### Written exercise
Reproduce all of the data below word for word, keeping every line as it appears.

═════ Input material

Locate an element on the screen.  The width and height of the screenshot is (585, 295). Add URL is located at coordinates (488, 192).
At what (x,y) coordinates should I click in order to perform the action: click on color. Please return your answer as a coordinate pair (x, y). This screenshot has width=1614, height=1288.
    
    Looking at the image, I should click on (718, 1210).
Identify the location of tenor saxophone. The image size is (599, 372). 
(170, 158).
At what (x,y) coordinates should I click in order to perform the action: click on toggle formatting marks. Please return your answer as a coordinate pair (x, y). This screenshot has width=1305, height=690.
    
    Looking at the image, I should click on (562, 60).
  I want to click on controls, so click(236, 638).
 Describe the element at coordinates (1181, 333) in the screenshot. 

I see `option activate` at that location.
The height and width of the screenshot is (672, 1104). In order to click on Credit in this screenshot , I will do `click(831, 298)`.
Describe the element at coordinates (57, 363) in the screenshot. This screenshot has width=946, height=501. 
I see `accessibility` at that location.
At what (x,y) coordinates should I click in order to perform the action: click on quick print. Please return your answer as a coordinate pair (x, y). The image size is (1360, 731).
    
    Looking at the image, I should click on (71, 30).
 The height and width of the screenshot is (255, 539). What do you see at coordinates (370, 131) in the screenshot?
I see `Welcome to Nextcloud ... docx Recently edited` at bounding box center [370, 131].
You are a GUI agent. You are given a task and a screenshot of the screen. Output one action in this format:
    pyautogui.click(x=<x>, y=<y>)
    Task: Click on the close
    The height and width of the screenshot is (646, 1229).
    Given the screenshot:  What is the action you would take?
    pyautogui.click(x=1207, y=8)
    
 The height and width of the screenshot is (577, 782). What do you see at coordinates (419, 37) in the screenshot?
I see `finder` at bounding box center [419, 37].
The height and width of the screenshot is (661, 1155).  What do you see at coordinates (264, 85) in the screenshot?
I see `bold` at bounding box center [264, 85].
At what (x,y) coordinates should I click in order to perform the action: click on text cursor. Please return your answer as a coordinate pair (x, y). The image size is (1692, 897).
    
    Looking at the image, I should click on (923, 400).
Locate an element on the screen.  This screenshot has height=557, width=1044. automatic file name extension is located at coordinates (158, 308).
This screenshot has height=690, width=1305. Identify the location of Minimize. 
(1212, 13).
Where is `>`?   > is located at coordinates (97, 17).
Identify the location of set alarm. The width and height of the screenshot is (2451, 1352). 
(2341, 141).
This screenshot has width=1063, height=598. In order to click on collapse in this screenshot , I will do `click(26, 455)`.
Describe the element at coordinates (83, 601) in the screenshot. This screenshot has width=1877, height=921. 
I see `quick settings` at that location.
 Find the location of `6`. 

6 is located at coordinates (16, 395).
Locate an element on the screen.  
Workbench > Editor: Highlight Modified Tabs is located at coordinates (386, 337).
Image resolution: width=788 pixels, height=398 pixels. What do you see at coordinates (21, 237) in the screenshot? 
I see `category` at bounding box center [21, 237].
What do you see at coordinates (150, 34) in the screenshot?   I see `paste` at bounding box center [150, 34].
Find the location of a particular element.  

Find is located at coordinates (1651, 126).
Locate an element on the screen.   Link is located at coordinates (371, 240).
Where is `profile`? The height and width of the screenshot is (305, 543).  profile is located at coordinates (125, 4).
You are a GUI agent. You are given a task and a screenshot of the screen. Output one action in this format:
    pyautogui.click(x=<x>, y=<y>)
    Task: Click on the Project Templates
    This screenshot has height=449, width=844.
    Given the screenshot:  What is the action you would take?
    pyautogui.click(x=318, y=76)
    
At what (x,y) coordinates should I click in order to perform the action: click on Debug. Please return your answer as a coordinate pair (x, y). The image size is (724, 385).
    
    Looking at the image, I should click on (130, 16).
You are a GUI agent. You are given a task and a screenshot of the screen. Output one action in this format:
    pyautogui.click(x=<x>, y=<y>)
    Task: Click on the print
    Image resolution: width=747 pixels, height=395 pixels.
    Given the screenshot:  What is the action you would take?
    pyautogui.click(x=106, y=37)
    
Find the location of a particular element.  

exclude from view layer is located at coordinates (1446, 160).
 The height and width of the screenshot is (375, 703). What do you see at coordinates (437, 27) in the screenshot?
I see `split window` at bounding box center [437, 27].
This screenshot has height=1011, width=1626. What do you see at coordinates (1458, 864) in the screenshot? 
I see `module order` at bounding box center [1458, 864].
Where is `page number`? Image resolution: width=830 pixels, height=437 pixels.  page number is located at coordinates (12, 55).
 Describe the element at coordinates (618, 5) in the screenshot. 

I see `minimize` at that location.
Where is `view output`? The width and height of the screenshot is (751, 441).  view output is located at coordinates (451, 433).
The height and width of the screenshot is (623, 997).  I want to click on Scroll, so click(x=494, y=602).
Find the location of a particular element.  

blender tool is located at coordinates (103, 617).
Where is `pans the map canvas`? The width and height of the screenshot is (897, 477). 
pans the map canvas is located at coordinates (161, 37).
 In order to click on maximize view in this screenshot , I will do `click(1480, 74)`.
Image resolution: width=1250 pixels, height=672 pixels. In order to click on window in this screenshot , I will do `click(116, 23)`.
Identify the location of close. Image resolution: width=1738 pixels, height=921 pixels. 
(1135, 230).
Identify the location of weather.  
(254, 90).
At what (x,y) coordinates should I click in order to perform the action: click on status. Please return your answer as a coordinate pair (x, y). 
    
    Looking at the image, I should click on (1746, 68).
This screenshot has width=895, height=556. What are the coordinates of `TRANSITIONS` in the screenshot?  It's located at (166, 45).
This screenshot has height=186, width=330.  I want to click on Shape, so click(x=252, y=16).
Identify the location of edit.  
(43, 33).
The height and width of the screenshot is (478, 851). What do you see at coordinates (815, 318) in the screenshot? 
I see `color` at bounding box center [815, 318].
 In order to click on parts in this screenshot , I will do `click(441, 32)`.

══════════

### Expected answer
Locate an element on the screen.  The width and height of the screenshot is (585, 295). Add URL is located at coordinates (488, 192).
At what (x,y) coordinates should I click in order to perform the action: click on color. Please return your answer as a coordinate pair (x, y). This screenshot has width=1614, height=1288.
    
    Looking at the image, I should click on (718, 1210).
Identify the location of tenor saxophone. The image size is (599, 372). 
(170, 158).
At what (x,y) coordinates should I click in order to perform the action: click on toggle formatting marks. Please return your answer as a coordinate pair (x, y). This screenshot has width=1305, height=690.
    
    Looking at the image, I should click on (562, 60).
  I want to click on controls, so click(236, 638).
 Describe the element at coordinates (1181, 333) in the screenshot. 

I see `option activate` at that location.
The height and width of the screenshot is (672, 1104). In order to click on Credit in this screenshot , I will do `click(831, 298)`.
Describe the element at coordinates (57, 363) in the screenshot. This screenshot has width=946, height=501. 
I see `accessibility` at that location.
At what (x,y) coordinates should I click in order to perform the action: click on quick print. Please return your answer as a coordinate pair (x, y). The image size is (1360, 731).
    
    Looking at the image, I should click on (71, 30).
 The height and width of the screenshot is (255, 539). What do you see at coordinates (370, 131) in the screenshot?
I see `Welcome to Nextcloud ... docx Recently edited` at bounding box center [370, 131].
You are a GUI agent. You are given a task and a screenshot of the screen. Output one action in this format:
    pyautogui.click(x=<x>, y=<y>)
    Task: Click on the close
    The height and width of the screenshot is (646, 1229).
    Given the screenshot:  What is the action you would take?
    pyautogui.click(x=1207, y=8)
    
 The height and width of the screenshot is (577, 782). What do you see at coordinates (419, 37) in the screenshot?
I see `finder` at bounding box center [419, 37].
The height and width of the screenshot is (661, 1155).  What do you see at coordinates (264, 85) in the screenshot?
I see `bold` at bounding box center [264, 85].
At what (x,y) coordinates should I click in order to perform the action: click on text cursor. Please return your answer as a coordinate pair (x, y). The image size is (1692, 897).
    
    Looking at the image, I should click on (923, 400).
Locate an element on the screen.  This screenshot has height=557, width=1044. automatic file name extension is located at coordinates (158, 308).
This screenshot has height=690, width=1305. Identify the location of Minimize. 
(1212, 13).
Where is `>`?   > is located at coordinates (97, 17).
Identify the location of set alarm. The width and height of the screenshot is (2451, 1352). 
(2341, 141).
This screenshot has width=1063, height=598. In order to click on collapse in this screenshot , I will do `click(26, 455)`.
Describe the element at coordinates (83, 601) in the screenshot. This screenshot has width=1877, height=921. 
I see `quick settings` at that location.
 Find the location of `6`. 

6 is located at coordinates (16, 395).
Locate an element on the screen.  
Workbench > Editor: Highlight Modified Tabs is located at coordinates (386, 337).
Image resolution: width=788 pixels, height=398 pixels. What do you see at coordinates (21, 237) in the screenshot? 
I see `category` at bounding box center [21, 237].
What do you see at coordinates (150, 34) in the screenshot?   I see `paste` at bounding box center [150, 34].
Find the location of a particular element.  

Find is located at coordinates (1651, 126).
Locate an element on the screen.   Link is located at coordinates (371, 240).
Where is `profile`? The height and width of the screenshot is (305, 543).  profile is located at coordinates (125, 4).
You are a GUI agent. You are given a task and a screenshot of the screen. Output one action in this format:
    pyautogui.click(x=<x>, y=<y>)
    Task: Click on the Project Templates
    This screenshot has height=449, width=844.
    Given the screenshot:  What is the action you would take?
    pyautogui.click(x=318, y=76)
    
At what (x,y) coordinates should I click in order to perform the action: click on Debug. Please return your answer as a coordinate pair (x, y). The image size is (724, 385).
    
    Looking at the image, I should click on (130, 16).
You are a GUI agent. You are given a task and a screenshot of the screen. Output one action in this format:
    pyautogui.click(x=<x>, y=<y>)
    Task: Click on the print
    Image resolution: width=747 pixels, height=395 pixels.
    Given the screenshot:  What is the action you would take?
    pyautogui.click(x=106, y=37)
    
Find the location of a particular element.  

exclude from view layer is located at coordinates (1446, 160).
 The height and width of the screenshot is (375, 703). What do you see at coordinates (437, 27) in the screenshot?
I see `split window` at bounding box center [437, 27].
This screenshot has height=1011, width=1626. What do you see at coordinates (1458, 864) in the screenshot? 
I see `module order` at bounding box center [1458, 864].
Where is `page number`? Image resolution: width=830 pixels, height=437 pixels.  page number is located at coordinates (12, 55).
 Describe the element at coordinates (618, 5) in the screenshot. 

I see `minimize` at that location.
Where is `view output`? The width and height of the screenshot is (751, 441).  view output is located at coordinates (451, 433).
The height and width of the screenshot is (623, 997).  I want to click on Scroll, so click(x=494, y=602).
Find the location of a particular element.  

blender tool is located at coordinates (103, 617).
Where is `pans the map canvas`? The width and height of the screenshot is (897, 477). 
pans the map canvas is located at coordinates (161, 37).
 In order to click on maximize view in this screenshot , I will do `click(1480, 74)`.
Image resolution: width=1250 pixels, height=672 pixels. In order to click on window in this screenshot , I will do `click(116, 23)`.
Identify the location of close. Image resolution: width=1738 pixels, height=921 pixels. 
(1135, 230).
Identify the location of weather.  
(254, 90).
At what (x,y) coordinates should I click in order to perform the action: click on status. Please return your answer as a coordinate pair (x, y). 
    
    Looking at the image, I should click on (1746, 68).
This screenshot has width=895, height=556. What are the coordinates of `TRANSITIONS` in the screenshot?  It's located at (166, 45).
This screenshot has height=186, width=330.  I want to click on Shape, so click(x=252, y=16).
Identify the location of edit.  
(43, 33).
The height and width of the screenshot is (478, 851). What do you see at coordinates (815, 318) in the screenshot? 
I see `color` at bounding box center [815, 318].
 In order to click on parts in this screenshot , I will do `click(441, 32)`.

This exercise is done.